Selected text:
#####

Day 179

What would you call this condition, when you want to do something, has time to do it but when you actually sit down to do it you simply lack the drive; when 10 things are on mind and you end up doing none if it. Anger, frustration & irritability are undeniably the obvious outcome of such a perturbed mental state. I have taken up few tasks and the depth they require overwhelms me and simply drains my energy.

I could not escape from whatever I needed to do so I stopped doing everything all together, prayed and then focused all my attention on my breathe. At first, the breathing was so irregular that I could hardly breathe. As I concentrated on my breathing within seconds I noticed it becoming soft, regular & subtle. I knew that now I had a proper supply of oxygen to my brain and everything was handled rightly and in much less time than I estimated. I did whatever I had to, plus I had the time to watch my favorite TV show and do a host of other activities.

You would have noticed that if you are angry, anxious or afraid your breathing becomes irregular and runs faster than a speeding bullet. However, the breath becomes regular on its own when we focus on its rhythm, without trying to deliberately change it, just let it be. Resultantly our mental faculties are then better equipped to function in the world.

#####

Stored data:
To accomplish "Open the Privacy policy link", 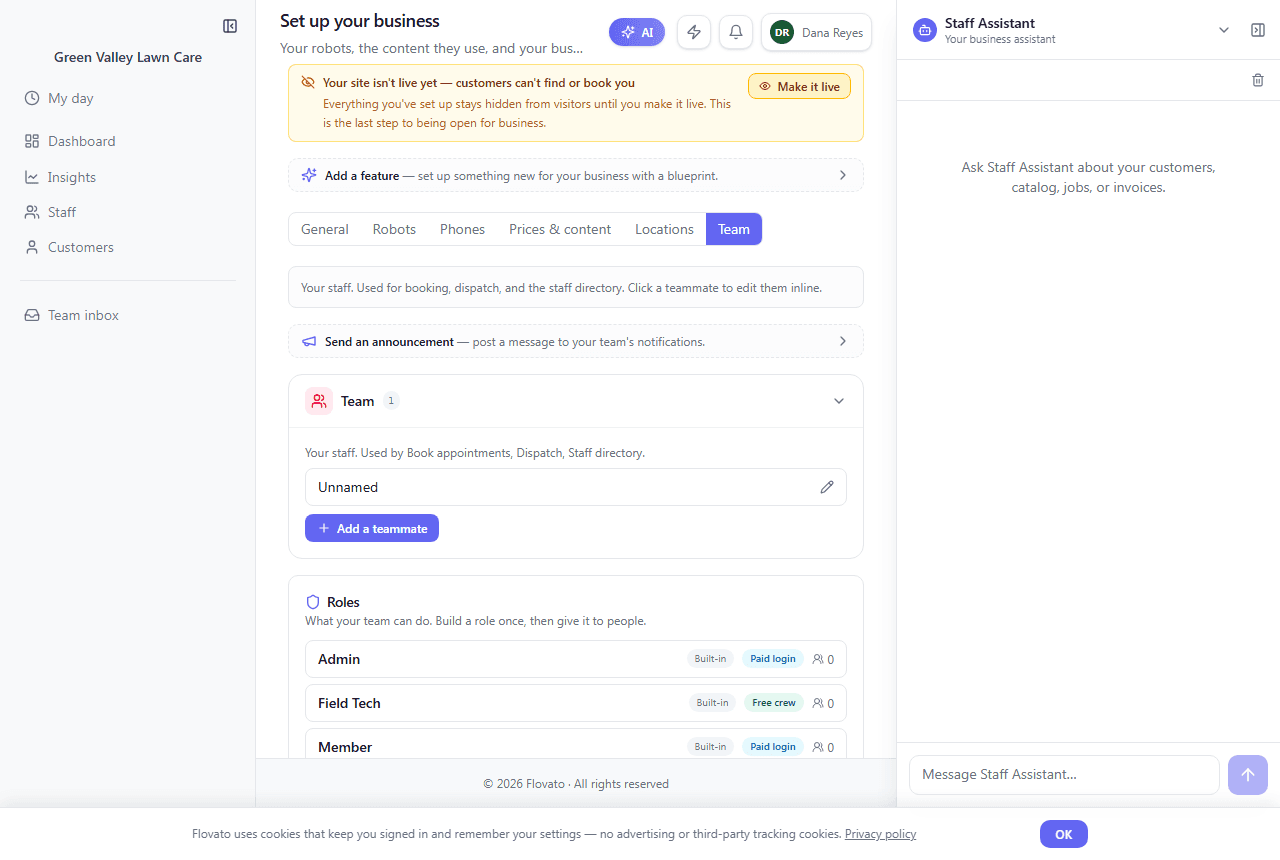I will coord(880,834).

#####

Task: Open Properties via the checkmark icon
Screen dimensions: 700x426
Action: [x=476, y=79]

#####

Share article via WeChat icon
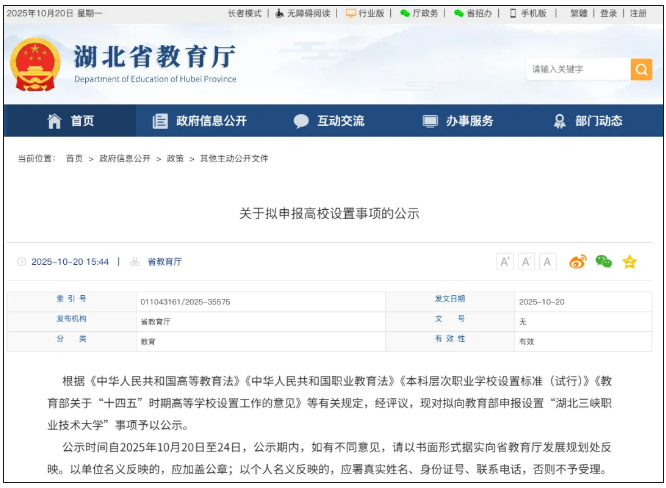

#####

Reproduce the stretch of the Day 179 entry from "I could not" through "of other activities.". None of the data is needed here.

I could not escape from whatever I needed to do so I stopped doing everything all together, prayed and then focused all my attention on my breathe. At first, the breathing was so irregular that I could hardly breathe. As I concentrated on my breathing within seconds I noticed it becoming soft, regular & subtle. I knew that now I had a proper supply of oxygen to my brain and everything was handled rightly and in much less time than I estimated. I did whatever I had to, plus I had the time to watch my favorite TV show and do a host of other activities.